Aún así una noche volvió a colocar su rostro casi paralizado frente a mi ventana para invitarme a salir con él. Me dijo que si cruzaba la ventana me prometía salir del pueblo, ser dos pequeños monitos libres correteando por los prados y los bosques y dormir en cuevas, alimentarnos de frutas silvestres y de pequeños animales que encontremos muertos en el camino. Lo miré y reí, le dije que eso era imposible, que jamás podría dejar mi vida y mis tareas, mis padres y mi cama dura. Me dijo que en dos noches pasaba a buscarme y que no aceptaba una negación.
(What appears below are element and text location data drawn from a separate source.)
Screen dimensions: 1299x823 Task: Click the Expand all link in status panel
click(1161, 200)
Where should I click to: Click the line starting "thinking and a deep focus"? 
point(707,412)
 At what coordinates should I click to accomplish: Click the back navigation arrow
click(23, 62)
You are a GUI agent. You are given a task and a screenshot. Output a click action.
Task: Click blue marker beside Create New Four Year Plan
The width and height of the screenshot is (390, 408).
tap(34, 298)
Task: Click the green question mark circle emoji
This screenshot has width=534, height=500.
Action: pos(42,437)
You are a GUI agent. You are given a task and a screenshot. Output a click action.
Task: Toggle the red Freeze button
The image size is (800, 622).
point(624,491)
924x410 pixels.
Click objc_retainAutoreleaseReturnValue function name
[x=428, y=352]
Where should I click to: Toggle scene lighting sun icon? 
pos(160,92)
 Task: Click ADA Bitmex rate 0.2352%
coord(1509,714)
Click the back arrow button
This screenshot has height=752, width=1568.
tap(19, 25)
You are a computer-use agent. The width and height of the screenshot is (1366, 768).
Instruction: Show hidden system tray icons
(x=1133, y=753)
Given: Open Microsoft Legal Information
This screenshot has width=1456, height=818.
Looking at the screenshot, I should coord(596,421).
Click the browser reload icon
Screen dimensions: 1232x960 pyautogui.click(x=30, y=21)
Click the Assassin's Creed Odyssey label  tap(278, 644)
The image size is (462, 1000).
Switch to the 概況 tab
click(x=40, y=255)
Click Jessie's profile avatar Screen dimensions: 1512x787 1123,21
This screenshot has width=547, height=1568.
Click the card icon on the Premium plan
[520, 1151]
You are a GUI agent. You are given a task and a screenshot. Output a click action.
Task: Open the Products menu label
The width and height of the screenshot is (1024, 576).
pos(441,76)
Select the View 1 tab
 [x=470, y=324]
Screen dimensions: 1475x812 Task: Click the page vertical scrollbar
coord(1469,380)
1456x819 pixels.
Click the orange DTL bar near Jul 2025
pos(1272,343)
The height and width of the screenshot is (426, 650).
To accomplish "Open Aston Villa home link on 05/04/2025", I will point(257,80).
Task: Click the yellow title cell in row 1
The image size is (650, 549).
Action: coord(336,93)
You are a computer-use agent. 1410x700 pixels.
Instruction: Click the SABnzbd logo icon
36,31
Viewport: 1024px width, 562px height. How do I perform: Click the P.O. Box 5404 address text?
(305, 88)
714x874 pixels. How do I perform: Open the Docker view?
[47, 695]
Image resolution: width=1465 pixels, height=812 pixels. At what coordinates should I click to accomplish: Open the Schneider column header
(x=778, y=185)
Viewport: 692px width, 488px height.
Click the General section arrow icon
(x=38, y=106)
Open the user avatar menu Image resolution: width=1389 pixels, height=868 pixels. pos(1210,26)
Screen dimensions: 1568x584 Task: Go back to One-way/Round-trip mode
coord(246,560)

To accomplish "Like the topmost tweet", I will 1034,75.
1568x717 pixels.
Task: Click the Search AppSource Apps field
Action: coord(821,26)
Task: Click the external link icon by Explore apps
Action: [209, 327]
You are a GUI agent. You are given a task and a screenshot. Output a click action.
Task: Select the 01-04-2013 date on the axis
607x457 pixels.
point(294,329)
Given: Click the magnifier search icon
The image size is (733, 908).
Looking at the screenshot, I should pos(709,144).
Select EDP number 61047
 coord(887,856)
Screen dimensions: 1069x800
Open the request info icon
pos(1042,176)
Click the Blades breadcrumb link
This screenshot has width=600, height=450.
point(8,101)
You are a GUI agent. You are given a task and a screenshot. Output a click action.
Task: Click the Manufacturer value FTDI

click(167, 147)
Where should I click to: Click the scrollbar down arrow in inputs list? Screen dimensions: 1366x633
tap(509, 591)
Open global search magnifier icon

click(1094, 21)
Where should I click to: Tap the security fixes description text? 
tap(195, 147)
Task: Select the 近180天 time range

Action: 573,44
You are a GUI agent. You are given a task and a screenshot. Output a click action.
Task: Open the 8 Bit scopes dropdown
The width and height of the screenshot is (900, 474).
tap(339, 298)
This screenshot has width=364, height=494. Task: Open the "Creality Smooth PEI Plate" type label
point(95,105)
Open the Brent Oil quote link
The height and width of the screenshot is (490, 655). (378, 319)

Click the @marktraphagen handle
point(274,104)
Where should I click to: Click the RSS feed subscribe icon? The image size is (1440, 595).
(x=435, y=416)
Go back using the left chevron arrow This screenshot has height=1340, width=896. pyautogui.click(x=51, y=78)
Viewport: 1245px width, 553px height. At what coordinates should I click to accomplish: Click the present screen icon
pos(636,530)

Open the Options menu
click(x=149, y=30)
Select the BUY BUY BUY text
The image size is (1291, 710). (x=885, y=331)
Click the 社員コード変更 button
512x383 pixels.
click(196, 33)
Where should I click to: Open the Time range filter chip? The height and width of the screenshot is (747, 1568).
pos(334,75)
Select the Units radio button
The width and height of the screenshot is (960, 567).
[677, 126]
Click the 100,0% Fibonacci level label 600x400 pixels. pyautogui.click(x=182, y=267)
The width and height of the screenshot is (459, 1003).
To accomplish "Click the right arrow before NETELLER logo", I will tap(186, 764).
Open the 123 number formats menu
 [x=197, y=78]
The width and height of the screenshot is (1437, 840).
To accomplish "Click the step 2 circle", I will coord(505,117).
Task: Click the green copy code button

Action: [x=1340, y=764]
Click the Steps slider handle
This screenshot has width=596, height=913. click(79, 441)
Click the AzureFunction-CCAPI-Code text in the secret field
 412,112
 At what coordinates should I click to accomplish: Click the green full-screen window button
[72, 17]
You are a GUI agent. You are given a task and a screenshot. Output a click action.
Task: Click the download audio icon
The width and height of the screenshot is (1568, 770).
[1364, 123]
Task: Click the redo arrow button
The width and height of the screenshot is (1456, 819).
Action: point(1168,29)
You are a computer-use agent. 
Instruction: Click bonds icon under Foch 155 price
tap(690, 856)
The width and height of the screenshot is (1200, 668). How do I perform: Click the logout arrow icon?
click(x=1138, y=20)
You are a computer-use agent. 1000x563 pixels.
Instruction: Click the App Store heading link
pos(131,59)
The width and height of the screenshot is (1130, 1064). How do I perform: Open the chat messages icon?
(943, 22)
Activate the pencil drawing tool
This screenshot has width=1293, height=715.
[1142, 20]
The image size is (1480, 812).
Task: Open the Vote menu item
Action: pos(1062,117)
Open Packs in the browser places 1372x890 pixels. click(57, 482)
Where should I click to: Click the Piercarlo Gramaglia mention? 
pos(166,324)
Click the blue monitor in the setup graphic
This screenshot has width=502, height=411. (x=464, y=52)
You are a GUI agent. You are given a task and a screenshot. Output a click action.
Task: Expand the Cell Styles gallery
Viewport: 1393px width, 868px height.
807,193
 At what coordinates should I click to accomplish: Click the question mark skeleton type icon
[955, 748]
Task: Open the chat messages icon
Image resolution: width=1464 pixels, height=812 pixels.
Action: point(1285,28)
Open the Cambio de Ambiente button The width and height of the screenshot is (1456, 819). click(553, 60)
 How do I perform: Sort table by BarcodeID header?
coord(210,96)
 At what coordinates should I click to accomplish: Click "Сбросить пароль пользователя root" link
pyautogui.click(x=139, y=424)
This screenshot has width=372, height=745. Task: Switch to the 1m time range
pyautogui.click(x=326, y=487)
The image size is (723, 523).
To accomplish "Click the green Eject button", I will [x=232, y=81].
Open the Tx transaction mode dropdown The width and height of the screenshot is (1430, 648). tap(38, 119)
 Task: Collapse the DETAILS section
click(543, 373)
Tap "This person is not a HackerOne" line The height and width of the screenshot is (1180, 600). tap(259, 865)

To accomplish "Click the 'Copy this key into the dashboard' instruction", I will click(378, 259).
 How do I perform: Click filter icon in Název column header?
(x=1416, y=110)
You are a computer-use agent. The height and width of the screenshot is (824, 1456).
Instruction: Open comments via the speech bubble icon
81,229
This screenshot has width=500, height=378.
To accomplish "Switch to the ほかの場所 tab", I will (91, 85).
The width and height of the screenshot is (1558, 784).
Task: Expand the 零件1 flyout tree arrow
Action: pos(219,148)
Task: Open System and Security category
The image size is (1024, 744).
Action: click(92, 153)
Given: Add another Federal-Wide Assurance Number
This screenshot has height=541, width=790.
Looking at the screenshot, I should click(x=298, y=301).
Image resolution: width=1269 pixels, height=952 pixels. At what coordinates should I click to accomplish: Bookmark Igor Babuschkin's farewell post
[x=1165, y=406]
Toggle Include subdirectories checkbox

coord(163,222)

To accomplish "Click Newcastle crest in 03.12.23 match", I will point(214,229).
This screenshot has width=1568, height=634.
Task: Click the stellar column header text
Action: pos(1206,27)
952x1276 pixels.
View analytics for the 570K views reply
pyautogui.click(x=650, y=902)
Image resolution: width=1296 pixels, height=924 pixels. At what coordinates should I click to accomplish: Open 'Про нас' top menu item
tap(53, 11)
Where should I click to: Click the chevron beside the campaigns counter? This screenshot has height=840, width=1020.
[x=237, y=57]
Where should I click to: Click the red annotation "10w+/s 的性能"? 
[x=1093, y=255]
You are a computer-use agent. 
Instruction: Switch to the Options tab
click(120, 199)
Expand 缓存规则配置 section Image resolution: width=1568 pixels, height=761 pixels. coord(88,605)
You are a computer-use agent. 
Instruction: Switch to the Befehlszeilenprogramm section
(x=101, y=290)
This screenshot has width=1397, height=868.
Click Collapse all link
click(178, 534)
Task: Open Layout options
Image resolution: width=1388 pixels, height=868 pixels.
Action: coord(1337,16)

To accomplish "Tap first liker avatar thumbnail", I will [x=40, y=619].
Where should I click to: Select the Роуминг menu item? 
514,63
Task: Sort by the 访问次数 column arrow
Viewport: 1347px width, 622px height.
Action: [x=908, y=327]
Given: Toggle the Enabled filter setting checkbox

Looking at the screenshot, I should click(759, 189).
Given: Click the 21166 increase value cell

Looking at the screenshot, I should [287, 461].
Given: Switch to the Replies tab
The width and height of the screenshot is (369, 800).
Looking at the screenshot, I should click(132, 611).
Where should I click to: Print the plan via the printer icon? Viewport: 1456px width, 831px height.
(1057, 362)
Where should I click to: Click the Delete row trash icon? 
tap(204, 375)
Comencé a preguntarme si el enfermo era él o si éramos todos los demás niños del pueblo, que despertábamos para realizar las mismas tareas una y otra vez repetitivamente por el resto de nuestras vidas. Luego procrearíamos y tendríamos hijos que apenas pudieran ponerse de pie estarían haciendo lo mismo que nosotros y la cadena seguiría repitiéndose sucesivamente hasta el fin de los tiempos. Desperté sudado, tenía fiebre de nuevo. No quise hacerlo notar a mis padres, me castigarían sin piedad de saberlo. Aún así no pude trabajar, nada tenía sentido para mí, los leños eran iguales a los leños del día anterior y la vaca ni siquiera oponía resistencia a mis manos, ella también estaba acostumbrada a que todo se repitiese con exactitud minuto a minuto. Las flores también conocían mi nombre y predecían mi vida a la perfección. Con una cubeta de leche en cada mano miré el cielo anochecer y caí sobre la tierra.

Desperté sobre la cama, con un paño mojado sobre la frente. Seguramente mis padres no habían velado tanto por mí, ya que eso les quitaría horas de sueño y así no podrían trabajar correctamente al día siguiente. Desperté con su dedo punzante sobre mi hombro. Abrí los ojos y corrí mi cara hacia la ventana sin despegar la cabeza de la almohada. La noche estaba en silencio, la luna iluminaba su rostro como ningún otro velador podría hacerlo y sus ojos brillaban contra los míos. Su sonrisa esta vez no era tan exagerada, era leve y comprensiva. Sonreí, una lágrima cayó sobre mi rostro y caí en la cuenta de que todo era su culpa. Aquel beso me había contagiado, había transmitido su enfermedad, maldición, lo que sea a mi cuerpo y había envenenado cada una de mis venas corriendo por mi sangre sin nada que lo pudiera detener. Ahora era como él, ahora por mis vasos corría el espíritu indómito y no había remedio para aquello. Supe con claridad que volver a mi vida corriente no sería lo mismo nunca más y que no tenía opción. Limpió el rastro de la lágrima que dibujaba una línea en mi mejilla y aún con el silencio reinando entre nosotros hundió sus acolchonados labios sobre los míos. Me levanté de la cama y atravesé la ventana junto a él. Nadie más, hasta el día de hoy que escribo estas líneas, llegó a saber lo que sucedió conmigo y nunca más se supo qué fue de nosotros. Tampoco lo sabrán.